L’allenatore ha portato la squadra ai playoff con la migliore posizione raggiungibile: ‘Siamo stati caparbi’
Soddisfazione. È quella di Giacomo Filippi dopo il successo del suo Palermo con il Francavilla e che vale il settimo posto in classifica. Contro i pugliesi non sono mancati momenti difficili, come all’inizio quando la squadra ha faticato, ma i rosanero sono stati capaci di trovare il giusto rimedio grazie sia al collettivo sia alle individualità.
‘Abbiamo fatto una buona gara anche se nei primi venti minuti abbiamo trovato qualche difficoltà nelle uscite con i centrali che tendevano a rimanere dietro, regalando un po’ di campo agli avversari – ha spiegato Filippi -. Siamo stati bravi a gestire la palla, anche se potevamo affondare di più’.

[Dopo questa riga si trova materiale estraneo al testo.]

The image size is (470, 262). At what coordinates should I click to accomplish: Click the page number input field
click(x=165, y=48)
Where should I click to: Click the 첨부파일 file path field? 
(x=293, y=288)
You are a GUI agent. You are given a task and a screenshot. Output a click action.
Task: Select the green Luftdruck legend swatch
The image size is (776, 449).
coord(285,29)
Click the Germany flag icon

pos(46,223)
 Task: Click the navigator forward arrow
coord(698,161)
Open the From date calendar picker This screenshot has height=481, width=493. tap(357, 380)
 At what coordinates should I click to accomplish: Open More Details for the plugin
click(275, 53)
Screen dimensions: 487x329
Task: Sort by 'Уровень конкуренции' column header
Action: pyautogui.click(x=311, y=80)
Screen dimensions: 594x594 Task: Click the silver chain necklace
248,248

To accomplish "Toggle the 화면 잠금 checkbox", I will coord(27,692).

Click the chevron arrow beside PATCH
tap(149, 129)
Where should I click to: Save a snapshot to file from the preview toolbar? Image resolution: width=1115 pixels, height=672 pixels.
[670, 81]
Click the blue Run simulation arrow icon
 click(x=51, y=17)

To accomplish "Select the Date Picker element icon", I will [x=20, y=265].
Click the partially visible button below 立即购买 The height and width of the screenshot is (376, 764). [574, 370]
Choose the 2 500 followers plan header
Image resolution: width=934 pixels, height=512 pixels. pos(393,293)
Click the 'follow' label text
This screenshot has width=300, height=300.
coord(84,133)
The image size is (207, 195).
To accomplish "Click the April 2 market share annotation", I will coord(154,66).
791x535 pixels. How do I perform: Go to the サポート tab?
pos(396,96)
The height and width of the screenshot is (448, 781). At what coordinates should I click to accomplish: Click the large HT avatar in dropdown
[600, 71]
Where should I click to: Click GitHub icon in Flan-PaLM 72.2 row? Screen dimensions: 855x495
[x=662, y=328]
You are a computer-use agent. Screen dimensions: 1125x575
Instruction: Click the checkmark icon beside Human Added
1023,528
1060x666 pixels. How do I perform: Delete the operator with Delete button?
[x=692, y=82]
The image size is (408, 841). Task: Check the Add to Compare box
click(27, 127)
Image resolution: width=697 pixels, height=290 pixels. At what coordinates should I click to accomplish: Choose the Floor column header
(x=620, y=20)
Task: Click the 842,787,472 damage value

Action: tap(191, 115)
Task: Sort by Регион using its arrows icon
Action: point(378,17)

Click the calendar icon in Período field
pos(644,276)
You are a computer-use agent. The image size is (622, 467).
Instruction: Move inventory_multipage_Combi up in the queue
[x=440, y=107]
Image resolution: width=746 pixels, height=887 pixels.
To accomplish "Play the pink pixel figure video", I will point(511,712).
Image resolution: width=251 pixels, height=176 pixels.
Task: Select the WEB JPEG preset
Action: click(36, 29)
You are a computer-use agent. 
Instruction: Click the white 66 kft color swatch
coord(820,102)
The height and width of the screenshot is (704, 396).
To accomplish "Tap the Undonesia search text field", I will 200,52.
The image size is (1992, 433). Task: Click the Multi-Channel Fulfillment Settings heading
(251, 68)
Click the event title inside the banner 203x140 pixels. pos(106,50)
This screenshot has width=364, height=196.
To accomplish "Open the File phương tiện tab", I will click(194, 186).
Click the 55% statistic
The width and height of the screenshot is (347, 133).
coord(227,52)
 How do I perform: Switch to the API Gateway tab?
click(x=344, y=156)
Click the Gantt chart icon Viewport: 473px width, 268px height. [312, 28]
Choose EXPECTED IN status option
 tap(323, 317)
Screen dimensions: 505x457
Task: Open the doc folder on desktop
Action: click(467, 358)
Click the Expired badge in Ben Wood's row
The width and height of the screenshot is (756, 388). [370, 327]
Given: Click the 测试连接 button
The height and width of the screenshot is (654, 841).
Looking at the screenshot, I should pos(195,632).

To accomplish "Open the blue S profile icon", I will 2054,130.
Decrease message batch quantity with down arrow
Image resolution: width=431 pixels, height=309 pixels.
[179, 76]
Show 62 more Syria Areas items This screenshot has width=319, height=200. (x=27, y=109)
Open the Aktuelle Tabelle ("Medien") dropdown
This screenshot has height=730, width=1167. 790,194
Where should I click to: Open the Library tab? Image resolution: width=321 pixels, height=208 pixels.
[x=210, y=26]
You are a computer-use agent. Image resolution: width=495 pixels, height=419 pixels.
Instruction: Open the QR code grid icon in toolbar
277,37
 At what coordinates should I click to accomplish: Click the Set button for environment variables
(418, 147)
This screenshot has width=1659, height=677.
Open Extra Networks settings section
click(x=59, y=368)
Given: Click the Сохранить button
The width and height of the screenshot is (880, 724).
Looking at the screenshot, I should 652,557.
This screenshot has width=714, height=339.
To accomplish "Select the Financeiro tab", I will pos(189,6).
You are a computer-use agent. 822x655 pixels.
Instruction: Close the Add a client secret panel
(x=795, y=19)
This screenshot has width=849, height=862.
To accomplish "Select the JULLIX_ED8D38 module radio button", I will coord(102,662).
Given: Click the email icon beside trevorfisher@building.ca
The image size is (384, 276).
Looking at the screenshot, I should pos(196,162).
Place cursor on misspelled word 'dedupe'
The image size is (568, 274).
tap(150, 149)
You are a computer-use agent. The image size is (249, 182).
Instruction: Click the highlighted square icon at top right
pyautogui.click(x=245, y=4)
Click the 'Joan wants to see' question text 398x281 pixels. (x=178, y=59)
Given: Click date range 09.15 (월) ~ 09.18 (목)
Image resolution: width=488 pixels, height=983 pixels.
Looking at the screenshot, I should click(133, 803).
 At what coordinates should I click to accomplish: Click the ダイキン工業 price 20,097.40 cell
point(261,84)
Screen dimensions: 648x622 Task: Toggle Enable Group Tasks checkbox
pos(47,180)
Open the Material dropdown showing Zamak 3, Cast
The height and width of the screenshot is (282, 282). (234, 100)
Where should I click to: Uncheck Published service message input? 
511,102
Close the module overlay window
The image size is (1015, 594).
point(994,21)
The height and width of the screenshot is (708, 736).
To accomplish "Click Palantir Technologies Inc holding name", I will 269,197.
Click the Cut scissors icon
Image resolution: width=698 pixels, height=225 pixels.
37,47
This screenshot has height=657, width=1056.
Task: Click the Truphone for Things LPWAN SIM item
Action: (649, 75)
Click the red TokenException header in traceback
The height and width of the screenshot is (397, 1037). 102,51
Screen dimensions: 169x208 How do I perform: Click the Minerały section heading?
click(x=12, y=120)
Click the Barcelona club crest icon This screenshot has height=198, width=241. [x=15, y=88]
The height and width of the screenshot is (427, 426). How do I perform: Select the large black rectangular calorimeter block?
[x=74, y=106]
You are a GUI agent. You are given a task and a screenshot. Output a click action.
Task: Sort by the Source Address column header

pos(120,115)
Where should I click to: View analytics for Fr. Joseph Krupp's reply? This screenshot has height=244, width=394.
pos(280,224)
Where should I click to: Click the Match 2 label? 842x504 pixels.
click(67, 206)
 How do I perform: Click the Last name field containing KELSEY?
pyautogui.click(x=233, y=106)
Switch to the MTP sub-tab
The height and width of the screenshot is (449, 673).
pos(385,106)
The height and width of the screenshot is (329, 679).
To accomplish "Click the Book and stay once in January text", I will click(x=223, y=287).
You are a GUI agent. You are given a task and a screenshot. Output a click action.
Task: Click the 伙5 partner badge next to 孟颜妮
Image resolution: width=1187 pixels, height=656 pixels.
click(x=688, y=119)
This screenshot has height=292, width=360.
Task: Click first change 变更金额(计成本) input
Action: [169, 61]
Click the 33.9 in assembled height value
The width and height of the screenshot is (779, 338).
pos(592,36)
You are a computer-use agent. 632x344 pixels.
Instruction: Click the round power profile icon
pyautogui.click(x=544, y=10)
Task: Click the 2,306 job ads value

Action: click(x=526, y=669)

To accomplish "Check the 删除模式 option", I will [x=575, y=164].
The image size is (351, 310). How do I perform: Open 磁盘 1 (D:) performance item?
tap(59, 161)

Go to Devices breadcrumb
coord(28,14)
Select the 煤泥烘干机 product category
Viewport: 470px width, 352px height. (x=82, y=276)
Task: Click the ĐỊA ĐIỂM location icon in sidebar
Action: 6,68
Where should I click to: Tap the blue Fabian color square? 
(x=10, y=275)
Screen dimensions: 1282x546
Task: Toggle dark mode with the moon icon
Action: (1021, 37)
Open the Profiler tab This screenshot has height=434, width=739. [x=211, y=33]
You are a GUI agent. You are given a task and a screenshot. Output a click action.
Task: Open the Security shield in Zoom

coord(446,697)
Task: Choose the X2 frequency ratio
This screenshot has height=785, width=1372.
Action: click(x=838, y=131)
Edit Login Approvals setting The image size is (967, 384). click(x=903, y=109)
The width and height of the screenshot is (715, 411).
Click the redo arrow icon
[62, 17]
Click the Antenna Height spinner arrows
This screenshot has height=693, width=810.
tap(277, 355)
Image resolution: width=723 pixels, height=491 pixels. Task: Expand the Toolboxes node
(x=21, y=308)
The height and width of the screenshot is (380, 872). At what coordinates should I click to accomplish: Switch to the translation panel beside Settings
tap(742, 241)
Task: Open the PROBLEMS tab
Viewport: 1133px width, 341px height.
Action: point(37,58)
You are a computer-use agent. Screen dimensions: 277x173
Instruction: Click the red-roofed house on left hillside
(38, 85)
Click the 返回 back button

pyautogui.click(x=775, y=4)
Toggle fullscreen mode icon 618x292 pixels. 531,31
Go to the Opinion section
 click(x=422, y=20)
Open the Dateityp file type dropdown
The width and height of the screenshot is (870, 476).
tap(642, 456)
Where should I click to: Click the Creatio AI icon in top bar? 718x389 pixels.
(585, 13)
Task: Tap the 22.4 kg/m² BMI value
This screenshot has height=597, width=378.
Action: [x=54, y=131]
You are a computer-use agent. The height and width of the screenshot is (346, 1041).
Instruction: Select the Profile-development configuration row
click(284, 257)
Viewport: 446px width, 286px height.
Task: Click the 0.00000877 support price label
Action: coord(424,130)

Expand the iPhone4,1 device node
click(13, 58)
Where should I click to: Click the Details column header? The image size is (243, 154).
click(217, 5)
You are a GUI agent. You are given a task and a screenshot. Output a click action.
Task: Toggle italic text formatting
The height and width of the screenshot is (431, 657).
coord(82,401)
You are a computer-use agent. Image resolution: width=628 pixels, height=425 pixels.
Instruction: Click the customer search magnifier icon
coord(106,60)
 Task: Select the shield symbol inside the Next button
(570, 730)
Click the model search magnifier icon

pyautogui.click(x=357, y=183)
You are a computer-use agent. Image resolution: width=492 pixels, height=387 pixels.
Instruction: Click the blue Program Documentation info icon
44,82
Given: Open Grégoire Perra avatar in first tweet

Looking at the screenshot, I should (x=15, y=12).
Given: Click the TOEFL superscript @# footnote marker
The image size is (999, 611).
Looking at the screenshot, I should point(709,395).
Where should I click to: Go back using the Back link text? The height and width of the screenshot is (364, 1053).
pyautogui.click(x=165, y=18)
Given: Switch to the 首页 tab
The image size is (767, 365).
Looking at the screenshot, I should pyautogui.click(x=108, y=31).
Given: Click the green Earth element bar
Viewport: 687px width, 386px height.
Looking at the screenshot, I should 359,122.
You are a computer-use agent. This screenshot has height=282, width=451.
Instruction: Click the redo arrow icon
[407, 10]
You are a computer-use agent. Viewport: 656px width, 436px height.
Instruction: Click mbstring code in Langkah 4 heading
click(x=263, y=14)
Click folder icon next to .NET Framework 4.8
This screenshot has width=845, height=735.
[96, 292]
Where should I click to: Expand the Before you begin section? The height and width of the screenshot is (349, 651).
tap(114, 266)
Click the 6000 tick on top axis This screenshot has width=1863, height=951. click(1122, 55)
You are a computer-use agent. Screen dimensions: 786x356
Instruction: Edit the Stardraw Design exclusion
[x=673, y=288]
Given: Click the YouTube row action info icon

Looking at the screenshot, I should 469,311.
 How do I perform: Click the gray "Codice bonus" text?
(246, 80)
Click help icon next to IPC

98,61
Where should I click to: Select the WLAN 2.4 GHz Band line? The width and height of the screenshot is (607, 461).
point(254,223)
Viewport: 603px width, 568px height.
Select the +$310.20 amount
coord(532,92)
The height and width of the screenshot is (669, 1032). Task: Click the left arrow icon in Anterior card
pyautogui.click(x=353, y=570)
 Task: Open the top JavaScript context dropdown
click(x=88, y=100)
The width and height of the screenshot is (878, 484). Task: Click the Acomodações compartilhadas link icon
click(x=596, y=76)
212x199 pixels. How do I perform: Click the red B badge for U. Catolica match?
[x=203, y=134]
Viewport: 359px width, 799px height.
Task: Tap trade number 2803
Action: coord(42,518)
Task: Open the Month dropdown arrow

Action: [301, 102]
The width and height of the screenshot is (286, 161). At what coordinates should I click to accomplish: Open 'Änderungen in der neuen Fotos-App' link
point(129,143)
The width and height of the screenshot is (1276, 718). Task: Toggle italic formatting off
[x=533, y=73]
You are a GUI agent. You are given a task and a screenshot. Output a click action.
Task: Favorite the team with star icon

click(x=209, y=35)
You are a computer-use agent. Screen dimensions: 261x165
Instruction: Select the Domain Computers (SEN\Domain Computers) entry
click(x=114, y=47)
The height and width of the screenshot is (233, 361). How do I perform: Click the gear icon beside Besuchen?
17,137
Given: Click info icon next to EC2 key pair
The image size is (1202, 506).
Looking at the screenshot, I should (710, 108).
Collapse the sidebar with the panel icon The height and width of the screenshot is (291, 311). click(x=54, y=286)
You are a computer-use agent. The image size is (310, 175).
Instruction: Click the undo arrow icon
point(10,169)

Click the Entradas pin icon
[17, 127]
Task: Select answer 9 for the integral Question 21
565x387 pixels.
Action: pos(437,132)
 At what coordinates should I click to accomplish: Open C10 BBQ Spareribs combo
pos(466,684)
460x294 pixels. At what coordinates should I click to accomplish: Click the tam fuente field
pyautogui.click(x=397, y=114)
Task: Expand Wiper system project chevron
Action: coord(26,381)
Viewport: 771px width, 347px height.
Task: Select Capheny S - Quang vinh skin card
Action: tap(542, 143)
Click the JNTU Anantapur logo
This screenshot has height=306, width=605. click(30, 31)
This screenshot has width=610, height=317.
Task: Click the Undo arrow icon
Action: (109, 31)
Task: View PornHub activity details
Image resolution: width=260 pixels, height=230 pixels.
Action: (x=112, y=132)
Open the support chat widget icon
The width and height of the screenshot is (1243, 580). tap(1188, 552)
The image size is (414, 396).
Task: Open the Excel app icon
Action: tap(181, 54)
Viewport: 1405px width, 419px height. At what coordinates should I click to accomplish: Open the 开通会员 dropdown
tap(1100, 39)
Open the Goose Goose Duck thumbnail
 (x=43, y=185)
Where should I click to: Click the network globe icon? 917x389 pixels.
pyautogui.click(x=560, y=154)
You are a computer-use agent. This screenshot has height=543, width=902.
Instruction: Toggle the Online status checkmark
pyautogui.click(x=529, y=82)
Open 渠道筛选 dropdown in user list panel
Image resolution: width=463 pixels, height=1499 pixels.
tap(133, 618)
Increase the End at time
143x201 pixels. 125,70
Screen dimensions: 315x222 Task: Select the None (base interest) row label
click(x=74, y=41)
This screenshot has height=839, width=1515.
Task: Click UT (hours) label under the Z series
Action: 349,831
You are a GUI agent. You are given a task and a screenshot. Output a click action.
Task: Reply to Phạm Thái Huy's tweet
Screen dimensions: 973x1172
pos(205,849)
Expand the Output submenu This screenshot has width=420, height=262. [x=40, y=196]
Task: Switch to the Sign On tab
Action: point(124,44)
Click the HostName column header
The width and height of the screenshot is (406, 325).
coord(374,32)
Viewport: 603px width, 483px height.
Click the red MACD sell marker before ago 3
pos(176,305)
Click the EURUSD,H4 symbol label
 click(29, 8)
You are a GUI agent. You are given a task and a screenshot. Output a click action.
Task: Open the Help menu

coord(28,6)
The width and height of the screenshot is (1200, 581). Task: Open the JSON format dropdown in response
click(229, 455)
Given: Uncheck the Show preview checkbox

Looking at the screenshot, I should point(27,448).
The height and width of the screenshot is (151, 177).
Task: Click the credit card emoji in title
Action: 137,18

E poi l’allenatore si è soffermato sui singoli. Lodando le prestazioni di molti, da Saraniti a Silipo fino ad arrivare a Valente, ormai autentico trascinatore del Palermo, Marong, Lancini, Doda definito una ‘sicurezza’ e, infine, De Rose e Luperini.
Quindi, il riferimento proprio a quel settimo posto, a lungo inseguito e che in certi momenti sembrava irraggiungibile. ‘Siamo stati caparbi, ci abbiamo creduto e non c’era nulla di scontato. Adesso cercheremo di preparare al meglio la sfida contro il Teramo che è un’ottima squadra che gioca bene e allenata benissimo’.